J'ai un message à faire passer et j'utilise pour cela le genre le plus adapté. Et puis, j'aime faire face à de nouveaux défis. J'ai commencé à écrire très jeune. Mon premier livre a été publié alors que je n'avais que 17 ans et que je jouais dans une troupe de théâtre à Pointe-Noire, au Congo- Brazzaville. J'ai commencé par écrire pour le théâtre. Parallèlement, je me suis lancée dans le roman et la poésie. D'ailleurs, en 2002, on a édité mon conte "Itiana" qui parle de la vie des orphelins en Afrique.

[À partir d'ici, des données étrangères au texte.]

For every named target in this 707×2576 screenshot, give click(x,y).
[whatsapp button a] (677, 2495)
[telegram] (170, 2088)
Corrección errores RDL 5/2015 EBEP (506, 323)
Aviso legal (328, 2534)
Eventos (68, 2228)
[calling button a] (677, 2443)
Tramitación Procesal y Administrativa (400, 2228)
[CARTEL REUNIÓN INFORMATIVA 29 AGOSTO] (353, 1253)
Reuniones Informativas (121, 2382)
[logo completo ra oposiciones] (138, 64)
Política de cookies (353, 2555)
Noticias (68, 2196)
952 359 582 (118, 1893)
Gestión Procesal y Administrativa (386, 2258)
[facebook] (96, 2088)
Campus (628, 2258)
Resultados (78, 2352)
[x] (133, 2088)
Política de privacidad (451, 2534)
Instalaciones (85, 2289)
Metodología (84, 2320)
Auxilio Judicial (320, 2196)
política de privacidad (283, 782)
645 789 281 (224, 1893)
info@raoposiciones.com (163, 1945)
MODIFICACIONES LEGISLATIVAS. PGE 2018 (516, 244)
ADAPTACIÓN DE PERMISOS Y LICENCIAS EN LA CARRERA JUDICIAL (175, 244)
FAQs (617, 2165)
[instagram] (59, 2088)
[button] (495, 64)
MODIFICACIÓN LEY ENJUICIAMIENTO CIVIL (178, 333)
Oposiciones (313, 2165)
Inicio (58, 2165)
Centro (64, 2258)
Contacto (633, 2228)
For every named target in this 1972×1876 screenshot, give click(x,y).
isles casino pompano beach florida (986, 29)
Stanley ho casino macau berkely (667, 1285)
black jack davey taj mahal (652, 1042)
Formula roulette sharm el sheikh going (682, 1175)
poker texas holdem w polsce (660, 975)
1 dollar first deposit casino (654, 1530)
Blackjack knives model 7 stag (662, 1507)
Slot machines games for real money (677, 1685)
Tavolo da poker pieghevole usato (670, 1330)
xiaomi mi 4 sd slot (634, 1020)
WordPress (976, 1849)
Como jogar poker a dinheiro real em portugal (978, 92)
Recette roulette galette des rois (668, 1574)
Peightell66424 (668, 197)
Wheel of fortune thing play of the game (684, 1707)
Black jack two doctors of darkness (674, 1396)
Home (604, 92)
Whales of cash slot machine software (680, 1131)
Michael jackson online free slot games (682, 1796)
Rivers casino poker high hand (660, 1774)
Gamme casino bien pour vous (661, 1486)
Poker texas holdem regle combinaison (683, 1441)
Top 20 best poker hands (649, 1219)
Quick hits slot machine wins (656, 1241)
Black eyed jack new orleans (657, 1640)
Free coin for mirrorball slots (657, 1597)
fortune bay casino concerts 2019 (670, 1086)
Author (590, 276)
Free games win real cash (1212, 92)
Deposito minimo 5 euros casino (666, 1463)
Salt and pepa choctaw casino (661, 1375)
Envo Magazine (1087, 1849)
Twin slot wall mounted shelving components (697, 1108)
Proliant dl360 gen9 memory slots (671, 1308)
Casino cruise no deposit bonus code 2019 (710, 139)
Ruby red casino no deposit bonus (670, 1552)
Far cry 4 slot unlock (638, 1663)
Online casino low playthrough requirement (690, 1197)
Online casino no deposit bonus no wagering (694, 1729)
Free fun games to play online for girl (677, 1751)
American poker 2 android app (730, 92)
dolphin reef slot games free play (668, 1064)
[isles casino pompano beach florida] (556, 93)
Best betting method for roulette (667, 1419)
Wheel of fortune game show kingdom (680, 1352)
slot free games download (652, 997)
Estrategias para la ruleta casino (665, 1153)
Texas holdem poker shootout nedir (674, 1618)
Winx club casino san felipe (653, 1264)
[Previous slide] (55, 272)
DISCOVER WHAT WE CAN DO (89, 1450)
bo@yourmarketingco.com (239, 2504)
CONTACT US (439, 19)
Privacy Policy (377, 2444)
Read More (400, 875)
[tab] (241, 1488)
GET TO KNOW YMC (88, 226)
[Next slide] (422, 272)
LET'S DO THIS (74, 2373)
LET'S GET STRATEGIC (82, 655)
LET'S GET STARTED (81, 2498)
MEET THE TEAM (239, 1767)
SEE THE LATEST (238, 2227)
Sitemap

Pouvez-vous nous faire un résumé personnel de "Hymne à la tolérance" ?
Ce roman raconte l'histoire d'une jeune fille ambitieuse et remplie de rêves, qui s'accroche aux études et cherche à échapper à la situation familiale précaire dans laquelle elle vit. Malheureusement, elle se retrouve en Occident et réalise que toutes les promesses faites pour convaincre ses parents de la laisser partir n'étaient que du vent. Elle cherche à sortir de ce gouffre car elle ne supporte pas de vivre en Occident et de ne pas aller à l'école alors que dans son pays, elle était une brillante élève. Dans ce parcours semé d'embûches, Isati, l'héroïne, rencontre l'amour.
Malgré sa pauvreté, la famille d'Isati se bat pour garder sa dignité.
J'ai voulu montrer qu'on peut être pauvre et avoir de la dignité et de l'honneur. Qu'il ne faut pas user de malhonnêteté pour s'en sortir. Vous savez, dans la vie, il y a toutes sortes de personnes... Des gens qui ne se sentent à l'aise que lorsqu'ils humilient les autres. Voyez-vous, pour ce qui est de mon livre, cette bienfaitrice décide tout à coup de rendre service à sa tante en emmenant sa fille en Occident pour lui donner la chance de poursuivre sa scolarité dans des conditions meilleures... Mais la raison inavouée de ce geste est plus égoïste au fond ; cette soi-disant bienfaitrice a besoin de compagnie, j'allais dire, elle a besoin d'une victime pour oublier ses soucis quotidiens. Et c'est important de pouvoir chercher les raisons inavouées, les attentes secrètes qui se cachent derrière une main tendue ? Qu'est-ce qu'un bienfaiteur attend en retour ?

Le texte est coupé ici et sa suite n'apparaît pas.